Genetic correlates in patients with Philadelphia chromosome-positive acute lymphoblastic leukemia treated with Hyper-CVAD plus dasatinib or ponatinib

• Published in: Leukemia Vol. 36; no. 5; pp. 1253 - 1260
• Main Authors: Sasaki, Yuya, Kantarjian, Hagop M., Short, Nicholas J., Wang, Feng, Furudate, Ken, Uryu, Hidetaka, Garris, Rebecca, Jain, Nitin, Sasaki, Koji, Ravandi, Farhad, Konopleva, Marina, Garcia-Manero, Guillermo, Little, Latasha, Gumbs, Curtis, Zhao, Li, Futreal, P. Andrew, Takahashi, Koichi, Jabbour, Elias
• Format: Journal Article
• Language: English
• Published: London Nature Publishing Group UK 01.05.2022; Nature Publishing Group
• Subjects: 45/23; 45/43; 631/208/2489/68; 631/67/69; 692/308/2056; Abnormalities; Acute Disease; Acute lymphoblastic leukemia; Adult; Adults; Antineoplastic Combined Chemotherapy Protocols - adverse effects; Cancer Research; Chromosome deletion; Chromosomes; Clinical trials; Critical Care Medicine; Dasatinib - therapeutic use; Dexamethasone; DNA microarrays; DNA sequencing; Gene deletion; Genetic abnormalities; Hematology; Humans; Imatinib; Imidazoles; Inhibitor drugs; Intensive; Internal Medicine; Leukemia; Lymphatic leukemia; Medical prognosis; Medicine; Medicine & Public Health; Multivariate analysis; Oncology; Patients; Philadelphia Chromosome; Precursor Cell Lymphoblastic Leukemia-Lymphoma - drug therapy; Precursor Cell Lymphoblastic Leukemia-Lymphoma - genetics; Pyridazines; Recurrence; Single-nucleotide polymorphism; Targeted cancer therapy
• ISSN: 0887-6924; 1476-5551
• DOI: 10.1038/s41375-021-01496-8

Recurring genetic abnormalities have been identified in Philadelphia chromosome (Ph)-positive acute lymphoblastic leukemia (ALL). Among them, IKZF1 deletion was associated with poor prognosis in patients treated with imatinib-based or dasatinib-based regimens. However, the molecular determinants for clinical outcomes in ponatinib-treated patients remain unknown.

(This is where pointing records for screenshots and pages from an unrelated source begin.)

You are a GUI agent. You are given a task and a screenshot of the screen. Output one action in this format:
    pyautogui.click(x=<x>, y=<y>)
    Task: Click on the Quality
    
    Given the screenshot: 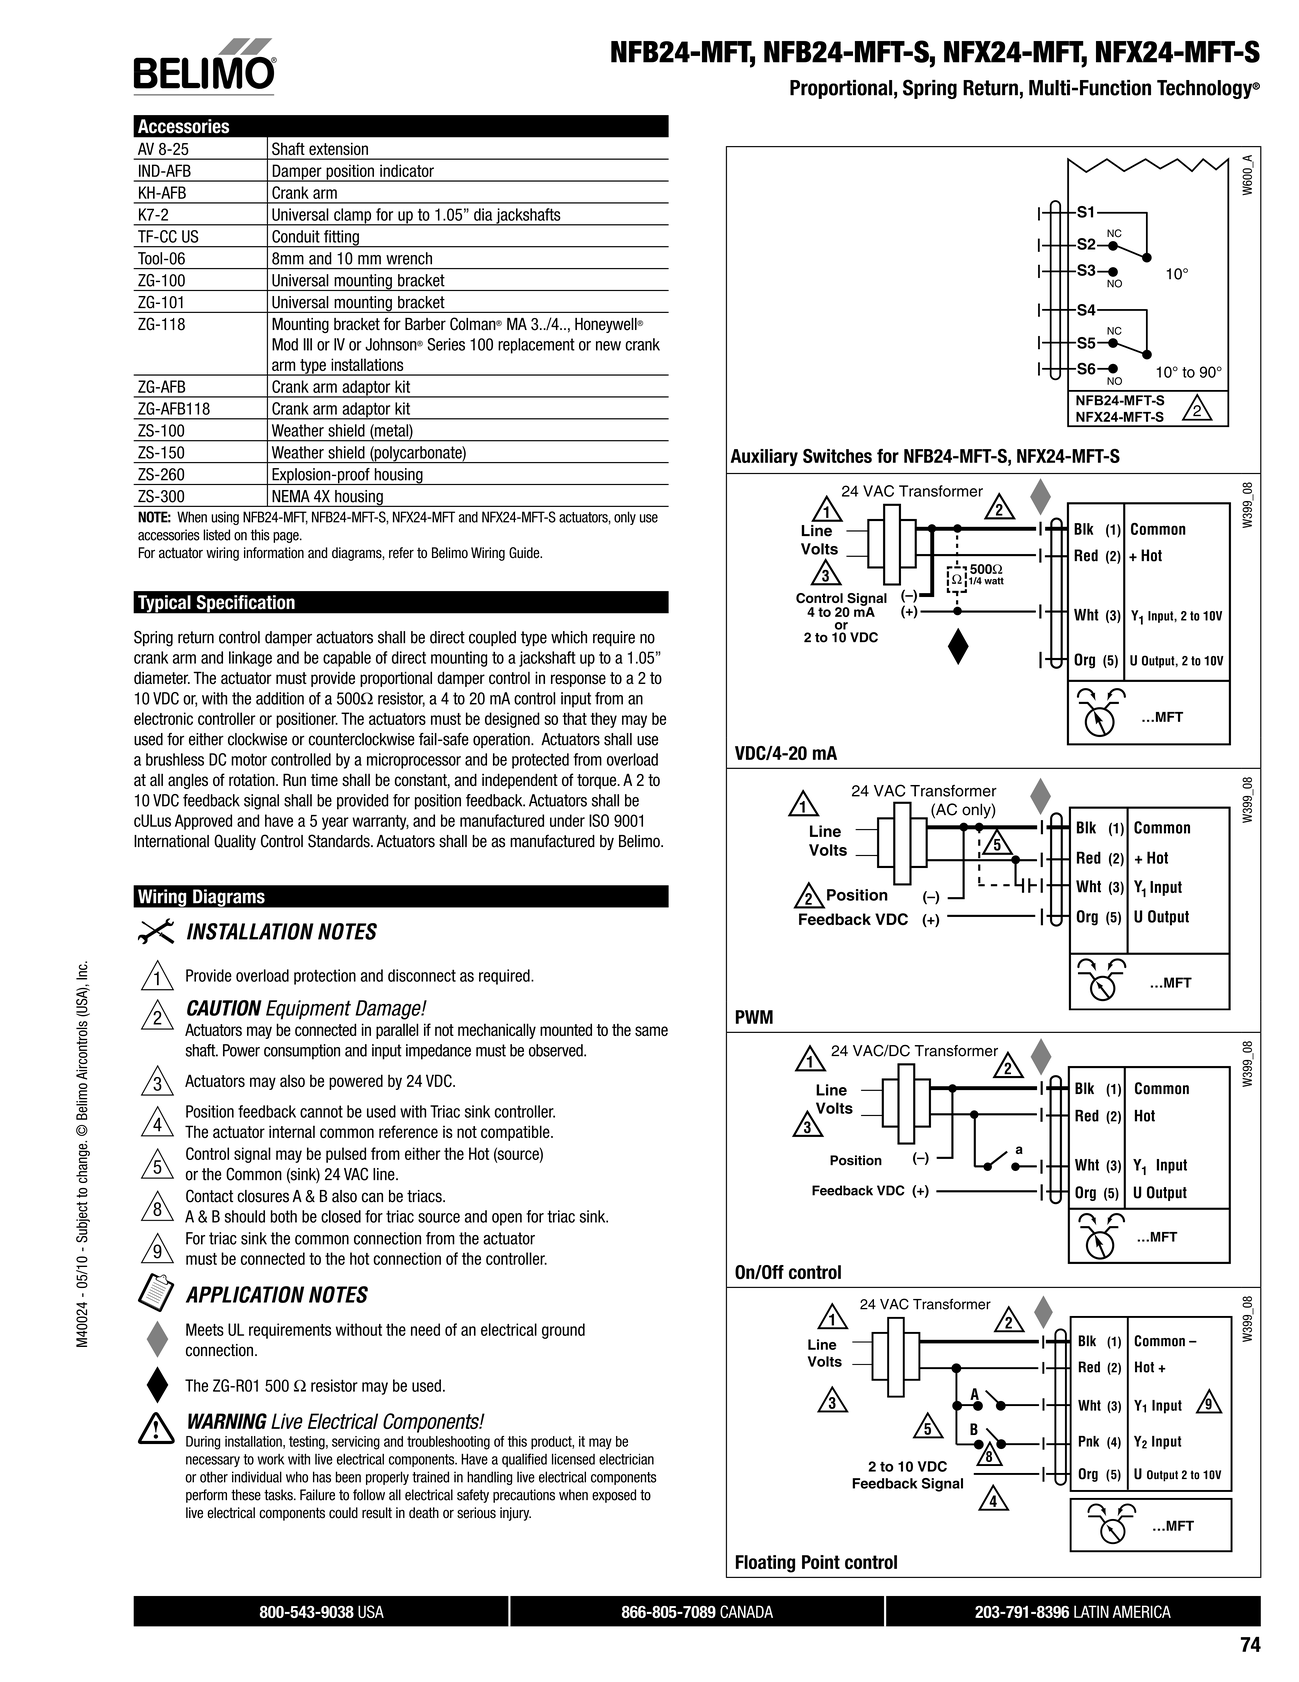 What is the action you would take?
    pyautogui.click(x=235, y=842)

We systematically analyzed genetic alterations in adults with Ph-positive ALL uniformly treated in clinical trials with dasatinib-based regimens or a ponatinib-based regimen and investigated the molecular determinants for treatment outcomes using pretreatment specimens collected from adults with Ph-positive ALL treated with Hyper-CVAD plus dasatinib or ponatinib. DNA sequencing and SNP microarray were performed and recurrent genetic abnormalities were found in 84% of the patients, among whom IKZF1 deletion was most frequently detected (60%). IKZF1 deletion frequently co-occurred with other copy-number abnormalities ( IKZF1 plus , 46%) and was significantly associated with unfavorable overall survival (OS) (false discovery rate < 0.1) and increased cumulative incidence of relapse ( p  = 0.01). In a multivariate analysis, dasatinib therapy, lack of achievement of 3-month complete molecular response, and the presence of IKZF1 plus status were significantly associated with poor OS. The differential impact of IKZF1 plus was largely restricted to patients given Hyper-CVAD plus ponatinib; dasatinib-based regimens had unfavorable outcomes regardless of the molecular abnormalities.